Some brief and clear questions and answers may bring out these truths in a simple way.

Who Should Make Use of their Baptism? Everyone who has been baptised.

Why Should We Make Use of our Baptism? Because we must enter into its reality, spiritual meaning and blessing.

When Should We Make Use of Our Baptism? Every day of our life. But especially in times of temptation and when we witness the baptism of others. It should remind us of both our privileges and our failures.

How Should We Make Use of Our Baptism? This is the key question and much more involved. How can we embrace the blessings represented, sealed and promised in baptism so that we will benefit from them in our lives? The Larger Catechism outlines very fully six ways to make constant spiritual use of our baptism.

1. Considering the nature and purpose of baptism in a serious and thankful manner. Paul emphasises that we must “know” what baptism means (Romans 6:3-5)It is a means of grace. It is a sign and seal of the benefits that we receive by faith through Christ. It represents our solemn vow and dedication to live to the glory of God alone.

2. Being humbled because of our backslidings and sinful failures to live in accordance with our obligations and promises. Particularly how we have fallen short of living up to all that baptism represents.

3. Growing in spiritual maturity and all the other blessings represented by baptism. In particular, deepening assurance of forgiveness of sin and God’s love in “the answer of a good conscience” (1 Peter 3:21).

4. Drawing strength from the death and resurrection of Christ. This is necessary for living to righteousness and dying to sin – indeed putting sin to death (Romans 6:3-5; Colossians 2:11-12).

5. Seeking to live by faith in dependence on the Lord Jesus Christ. To live our lives in holiness and righteousness as those who are Christ’s (Romans 6:22).

6. Walking in brotherly love together with those who have been baptised into Christ’s body (1 Corinthians 12:13; 25-27).

These are the most vital matters for Christian living. They are every day, lifelong duties. There is no doubt that making best use of our baptism is truly necessary or “needful”. Believers have many privileges and they must give account for them on the last day. The question must be answered: What have we done with our privileges? The Larger Catechism helps us consider how we can best make use of the privilege of baptism rather than neglecting it. The answer in full from the original text is given below.

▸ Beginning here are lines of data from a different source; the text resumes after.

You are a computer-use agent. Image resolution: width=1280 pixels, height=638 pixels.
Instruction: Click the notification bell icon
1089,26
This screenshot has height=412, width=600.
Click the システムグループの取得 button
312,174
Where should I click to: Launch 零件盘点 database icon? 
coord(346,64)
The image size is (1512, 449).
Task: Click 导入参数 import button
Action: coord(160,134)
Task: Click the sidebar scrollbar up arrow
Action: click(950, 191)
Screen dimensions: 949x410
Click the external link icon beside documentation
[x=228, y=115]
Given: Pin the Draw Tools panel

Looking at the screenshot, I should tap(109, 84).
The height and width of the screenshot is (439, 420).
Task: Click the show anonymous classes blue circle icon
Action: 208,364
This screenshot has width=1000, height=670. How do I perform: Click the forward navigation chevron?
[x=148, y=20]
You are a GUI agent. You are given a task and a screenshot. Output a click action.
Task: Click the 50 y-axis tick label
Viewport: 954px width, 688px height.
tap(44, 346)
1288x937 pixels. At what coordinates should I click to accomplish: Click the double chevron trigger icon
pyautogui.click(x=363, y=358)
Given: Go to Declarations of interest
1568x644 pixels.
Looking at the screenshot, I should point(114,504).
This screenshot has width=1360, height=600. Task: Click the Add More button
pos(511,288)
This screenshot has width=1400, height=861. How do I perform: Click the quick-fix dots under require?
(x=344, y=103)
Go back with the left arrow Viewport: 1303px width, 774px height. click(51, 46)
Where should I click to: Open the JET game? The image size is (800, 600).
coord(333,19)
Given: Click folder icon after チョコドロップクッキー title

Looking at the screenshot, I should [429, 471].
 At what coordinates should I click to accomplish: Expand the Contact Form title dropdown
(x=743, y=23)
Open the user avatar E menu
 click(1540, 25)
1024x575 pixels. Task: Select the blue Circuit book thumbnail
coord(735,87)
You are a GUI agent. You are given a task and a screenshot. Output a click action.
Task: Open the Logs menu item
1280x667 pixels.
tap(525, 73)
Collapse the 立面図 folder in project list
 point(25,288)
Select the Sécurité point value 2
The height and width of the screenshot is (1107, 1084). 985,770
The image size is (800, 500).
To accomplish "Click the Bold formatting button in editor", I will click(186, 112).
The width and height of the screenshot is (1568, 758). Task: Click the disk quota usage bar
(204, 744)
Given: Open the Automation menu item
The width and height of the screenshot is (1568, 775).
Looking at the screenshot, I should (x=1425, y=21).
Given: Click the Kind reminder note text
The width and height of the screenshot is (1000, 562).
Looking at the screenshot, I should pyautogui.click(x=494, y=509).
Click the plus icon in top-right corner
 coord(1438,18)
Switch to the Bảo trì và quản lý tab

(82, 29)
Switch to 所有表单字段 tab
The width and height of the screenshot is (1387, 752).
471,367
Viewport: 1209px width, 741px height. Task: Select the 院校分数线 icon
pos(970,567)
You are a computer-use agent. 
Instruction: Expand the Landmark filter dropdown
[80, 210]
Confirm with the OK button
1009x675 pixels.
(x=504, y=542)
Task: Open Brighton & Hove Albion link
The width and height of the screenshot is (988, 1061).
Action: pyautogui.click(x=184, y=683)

Q. 167. How is our baptism to be improved by us?

A. The needful but much neglected duty of improving our baptism, is to be performed by us all our life long, especially in the time of temptation, and when we are present at the administration of it to others (Colossians 2:11-12; Romans 6:4,6,11)

  • by serious and thankful consideration of the nature of it, and of the ends for which Christ instituted it, the privileges and benefits conferred and sealed thereby, and our solemn vow made therein (Romans 6:3-5)
  • by being humbled for our sinful defilement, our falling short of, and walking contrary to, the grace of baptism, and our engagements (1 Corinthians 1:11-13; Romans 6:2-3)
  • by growing up to assurance of pardon of sin, and of all other blessings sealed to us in that sacrament (Romans 4:11,12; 1 Peter 3:21)
  • by drawing strength from the death and resurrection of Christ, into whom we are baptized, for the mortifying of sin, and quickening of grace (Romans 6:3-5)
  • and by endeavouring to live by faith, (Galatians 3:26-27) to have our conversation in holiness and righteousness, (Romans 6:22) as those that have therein given up their names to Christ (Acts 2:38)
  • and to walk in brotherly love, as being baptized by the same Spirit into one body (1 Corinthians 12:13,25-27).